Mobile Revolution in Kenya

A World Health Organization report concludes that the world is short 72 million health workers. In just over 20 years, this number is set to double if the situation is not addressed, therefore, it is vitally important to train more healthcare workers at the community level especially in parts of the world like Africa.

AMREF is trying now ways to use mHealth to train health workers in sub-Saharan Africa. Earlier this year, AMREF launched the “Health Enablement and Learning Platform Pilot Project” in Kenya with funding of $1.4 million.

The pilot was established through a public private partnership with the Ministry of Health in Kenya, Accenture, Mezzanine-Vodafone, and the Safaricom Foundation. The project is going to pilot a mobile health learning platform to provide training, continuous learning opportunities, and supervision of community health workers.

In Kenya, mobile technology usage is quickly becoming more popular especially in urban areas but rural areas still have problems utilizing mobile technology at times since internet service is not always available.

Recently in Lwala Kenya, the organization Health eVillages awarded a grant to the Lwala Community Alliance (LCA) to provide comprehensive internet service to improve connectivity between LCA clinicians in rural Kenya.

With this grant, LCA clinicians working in rural communities in Migori County, Kenya, will be able to communicate and consult directly with doctors at the LCA Hospital in Lwala to help them make critical decisions.

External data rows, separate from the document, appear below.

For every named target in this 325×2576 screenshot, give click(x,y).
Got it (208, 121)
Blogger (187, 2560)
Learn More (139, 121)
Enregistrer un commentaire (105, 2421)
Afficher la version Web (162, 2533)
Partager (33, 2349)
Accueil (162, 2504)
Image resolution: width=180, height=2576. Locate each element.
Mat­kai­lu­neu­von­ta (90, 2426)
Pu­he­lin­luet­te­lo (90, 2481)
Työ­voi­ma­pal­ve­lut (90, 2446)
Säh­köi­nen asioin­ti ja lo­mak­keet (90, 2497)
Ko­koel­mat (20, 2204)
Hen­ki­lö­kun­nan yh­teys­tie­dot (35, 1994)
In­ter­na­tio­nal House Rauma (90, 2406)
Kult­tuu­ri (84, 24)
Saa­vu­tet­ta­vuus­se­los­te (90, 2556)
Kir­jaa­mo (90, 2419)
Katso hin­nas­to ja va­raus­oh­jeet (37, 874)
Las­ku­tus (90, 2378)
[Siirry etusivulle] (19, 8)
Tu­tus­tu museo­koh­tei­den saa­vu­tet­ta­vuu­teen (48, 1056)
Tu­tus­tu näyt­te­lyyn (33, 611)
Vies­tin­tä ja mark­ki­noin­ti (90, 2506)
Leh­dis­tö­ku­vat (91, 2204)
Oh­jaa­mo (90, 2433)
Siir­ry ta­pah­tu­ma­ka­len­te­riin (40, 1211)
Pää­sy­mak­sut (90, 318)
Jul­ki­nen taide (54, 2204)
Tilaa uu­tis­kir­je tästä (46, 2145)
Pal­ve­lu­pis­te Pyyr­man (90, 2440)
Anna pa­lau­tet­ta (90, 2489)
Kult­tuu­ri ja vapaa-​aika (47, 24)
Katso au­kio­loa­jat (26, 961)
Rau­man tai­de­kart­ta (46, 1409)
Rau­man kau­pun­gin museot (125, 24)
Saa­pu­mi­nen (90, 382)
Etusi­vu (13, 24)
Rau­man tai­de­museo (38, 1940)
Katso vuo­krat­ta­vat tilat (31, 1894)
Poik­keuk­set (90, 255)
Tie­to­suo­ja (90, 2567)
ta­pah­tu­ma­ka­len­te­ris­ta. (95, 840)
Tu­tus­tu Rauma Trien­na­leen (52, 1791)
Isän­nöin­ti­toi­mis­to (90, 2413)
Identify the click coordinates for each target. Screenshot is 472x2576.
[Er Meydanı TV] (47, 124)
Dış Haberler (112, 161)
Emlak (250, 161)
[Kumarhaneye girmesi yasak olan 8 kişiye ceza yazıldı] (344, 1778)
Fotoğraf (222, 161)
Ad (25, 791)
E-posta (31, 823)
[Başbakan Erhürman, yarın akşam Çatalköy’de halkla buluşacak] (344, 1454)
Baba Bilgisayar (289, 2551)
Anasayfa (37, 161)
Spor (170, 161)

LCA treats more than 1,700 people each month with more than 1,000 residents enrolled in HIV/AIDS treatment in an area where the HIV rate is between 16 and 20 percent which is nearly three times the rate of the rest of the country. Due to the threats of HIV, malaria, other infectious diseases, and poor sanitation, life expectancy in the region hovers just above 40 years.

Health eVillages founded by Physicians Interactive in partnership with the not-for-profit Robert F. Kennedy Center for Justice and Human Rights, provides iPods, iPads, and other handheld devices equipped with specialized references and clinical decision support tools.

Smartphone ownership is skyrocketing in Kenya and it is estimated that 4.3 million high tech phones will be in circulation before the end of the year. To help the people in western Kenya, Medtronic Foundation is funding the development and implementation of a secure, smartphone-based platform to help treat noncommunicable diseases in resource-limited environments.

The mobile platform will be used by healthcare workers for home-based and clinic visits, targeted revisits, and mobile based counseling guided by computer generated alerts. The technology will be integrated into AMRS, the EMR system servicing 500,000 individuals within the western Kenya catchment area.

AMPATH a global consortium of university based academic centers serving a population of 3.5 million in western Kenya has joined with Kenya’s Ministry of Health to deliver health services, conduct health research, and develop leaders in healthcare.

In another mobile tech development, ZIDI a mobile healthcare management system is also helping medical professionals in Kenya. ZIDI was developed by Micro Clinic Technologies Inc. to provide access to the internet via a mobile device, tablet, or computer. Today, ZIDI helps healthcare providers track procedures, lab tests, drug inventories, and facility revenues.